======== Exercise input
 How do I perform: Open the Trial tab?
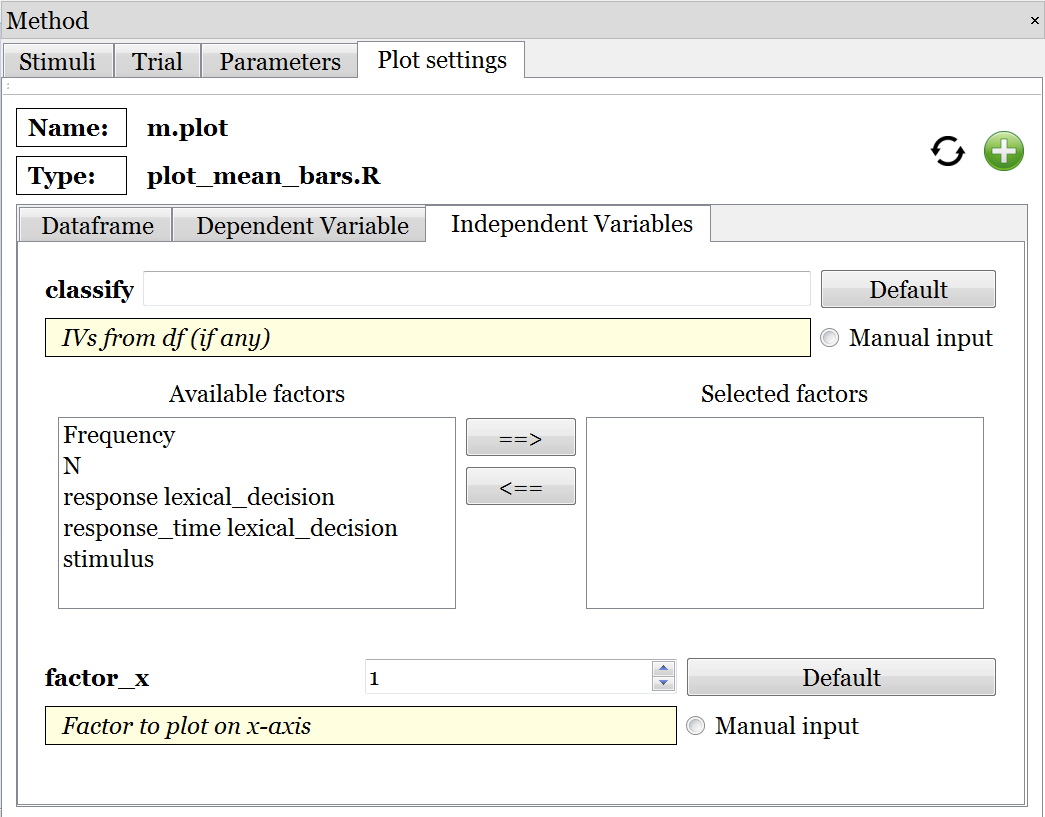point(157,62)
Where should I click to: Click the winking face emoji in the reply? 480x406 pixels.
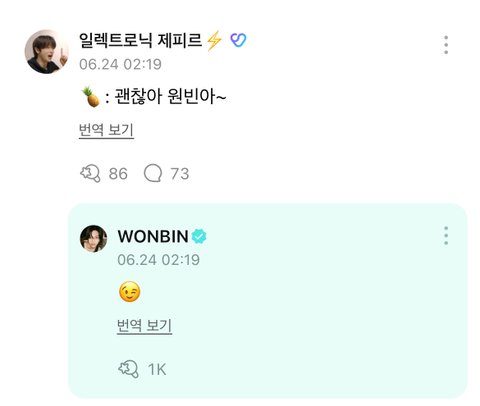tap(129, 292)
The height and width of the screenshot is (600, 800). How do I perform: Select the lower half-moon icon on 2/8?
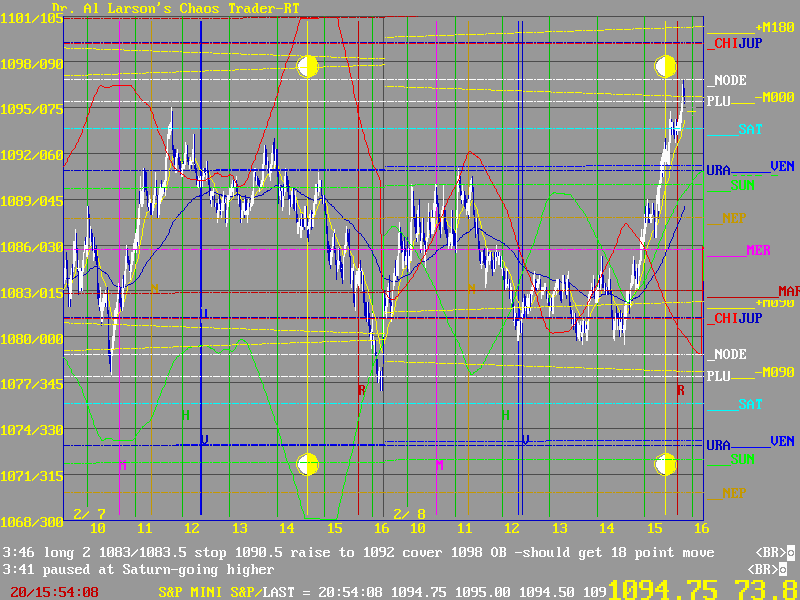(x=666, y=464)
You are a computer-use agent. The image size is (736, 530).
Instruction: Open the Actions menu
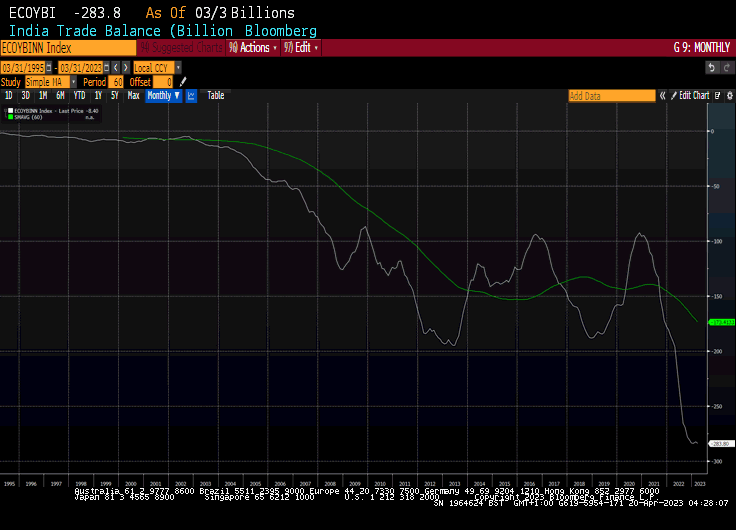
================
Reproduce the lines above letter for letter. The pictures stay behind.

 How do I perform: Open the Trial tab?
point(157,62)
Where should I click to: Click the winking face emoji in the reply? 480x406 pixels.
tap(129, 292)
The height and width of the screenshot is (600, 800). How do I perform: Select the lower half-moon icon on 2/8?
(x=666, y=464)
You are a computer-use agent. The image size is (736, 530).
Instruction: Open the Actions menu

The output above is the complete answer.